Most senior dogs have some level of hearing loss and this can occur in just one ear or both. It's common for owners to first assume that their senior is ignoring a command or is not paying attention to their name being called.
If a senior Shih Tzu does indeed have some hearing loss, often he will not obey commands, will not respond to hand clapping or to his name and may appear startled when he suddenly sees someone who has walked into the room.
What you can do
- You'll want your Shih Tzu to have a hearing exam to find out the extent of the changes. For issues related to old age, there is little that can be done in terms of treatment. However, some simple changes at home such as flipping on light switches to announce entry into a room and using a whistle instead to gain a dog's attention can be helpful.
2) Vision loss.
Decreased vision is often part of growing older, however it is important to have this diagnosed. This can be due to glaucoma, cataracts or other issues.
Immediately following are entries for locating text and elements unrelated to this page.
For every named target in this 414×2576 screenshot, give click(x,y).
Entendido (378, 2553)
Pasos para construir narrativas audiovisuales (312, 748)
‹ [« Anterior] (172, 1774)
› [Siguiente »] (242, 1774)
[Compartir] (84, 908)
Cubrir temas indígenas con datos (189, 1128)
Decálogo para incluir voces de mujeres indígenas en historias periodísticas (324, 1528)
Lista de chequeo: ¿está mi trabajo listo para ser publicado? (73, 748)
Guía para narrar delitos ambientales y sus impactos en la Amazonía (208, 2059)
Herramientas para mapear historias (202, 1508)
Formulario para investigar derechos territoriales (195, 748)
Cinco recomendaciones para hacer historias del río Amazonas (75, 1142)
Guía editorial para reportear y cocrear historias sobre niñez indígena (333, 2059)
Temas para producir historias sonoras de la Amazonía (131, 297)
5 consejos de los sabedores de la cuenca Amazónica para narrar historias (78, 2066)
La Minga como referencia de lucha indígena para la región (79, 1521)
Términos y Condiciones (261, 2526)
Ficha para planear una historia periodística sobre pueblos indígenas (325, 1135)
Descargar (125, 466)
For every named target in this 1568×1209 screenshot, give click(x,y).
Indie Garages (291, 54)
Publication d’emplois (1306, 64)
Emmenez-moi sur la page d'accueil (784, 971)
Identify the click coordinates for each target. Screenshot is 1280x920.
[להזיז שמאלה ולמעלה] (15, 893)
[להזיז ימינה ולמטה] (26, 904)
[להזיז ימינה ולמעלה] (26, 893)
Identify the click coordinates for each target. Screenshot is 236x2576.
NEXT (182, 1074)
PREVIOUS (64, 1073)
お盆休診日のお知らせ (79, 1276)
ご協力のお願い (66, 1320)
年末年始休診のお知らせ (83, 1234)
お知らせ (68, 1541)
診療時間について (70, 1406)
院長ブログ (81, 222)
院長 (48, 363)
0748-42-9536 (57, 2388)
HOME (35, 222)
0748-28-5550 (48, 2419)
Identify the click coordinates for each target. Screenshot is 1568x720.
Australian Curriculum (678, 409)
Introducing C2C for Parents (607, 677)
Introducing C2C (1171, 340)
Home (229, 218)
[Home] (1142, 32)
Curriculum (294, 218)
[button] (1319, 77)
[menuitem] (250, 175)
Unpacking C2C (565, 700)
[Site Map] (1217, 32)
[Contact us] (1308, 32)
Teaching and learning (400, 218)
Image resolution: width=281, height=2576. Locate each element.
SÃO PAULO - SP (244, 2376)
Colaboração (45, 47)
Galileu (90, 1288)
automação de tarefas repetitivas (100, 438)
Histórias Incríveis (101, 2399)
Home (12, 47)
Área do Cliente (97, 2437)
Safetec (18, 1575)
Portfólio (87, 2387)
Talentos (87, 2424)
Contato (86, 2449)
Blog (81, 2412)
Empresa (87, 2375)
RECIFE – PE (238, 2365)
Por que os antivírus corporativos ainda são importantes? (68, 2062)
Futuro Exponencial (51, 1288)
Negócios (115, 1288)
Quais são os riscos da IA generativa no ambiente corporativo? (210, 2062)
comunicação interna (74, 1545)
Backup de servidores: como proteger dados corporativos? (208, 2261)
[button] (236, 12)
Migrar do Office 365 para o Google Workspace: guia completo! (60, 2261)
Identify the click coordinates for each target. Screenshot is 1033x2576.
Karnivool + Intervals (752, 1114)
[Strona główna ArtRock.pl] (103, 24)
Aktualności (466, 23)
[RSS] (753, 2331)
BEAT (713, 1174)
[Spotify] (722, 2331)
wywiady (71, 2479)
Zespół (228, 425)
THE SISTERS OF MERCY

Depending on the cause, treatment may be able to save a dog's sight and in some cases only quick intervention will do so. Signs of decreased vision with senior dogs includes: bumping into household objects, possibly appearing disorientated and having trouble finding belongings such as toys and food & water bowls
What you can do
- Aside from having this confirmed, diagnosed and treated by the vet, there are changes you can make at home to help a partially blind dog feel more at ease. Do not rearrange furniture, puppy-proof the house on a daily basis, gate off any dangerous areas such as staircases, stick with familiar walking routes and when approaching your Shih Tzu do this from the side and at his level.
3) Decreased tolerance for exercise
- Due to decreased lung capacity, heart function and mobility, senior Shih Tzu will have a gradual slowing down in regard to duration and pace in regard to walks. If you typically take your adult for 2 mile walks, this will often decrease to 1 and 1/2 and then 1 over the course of a several years.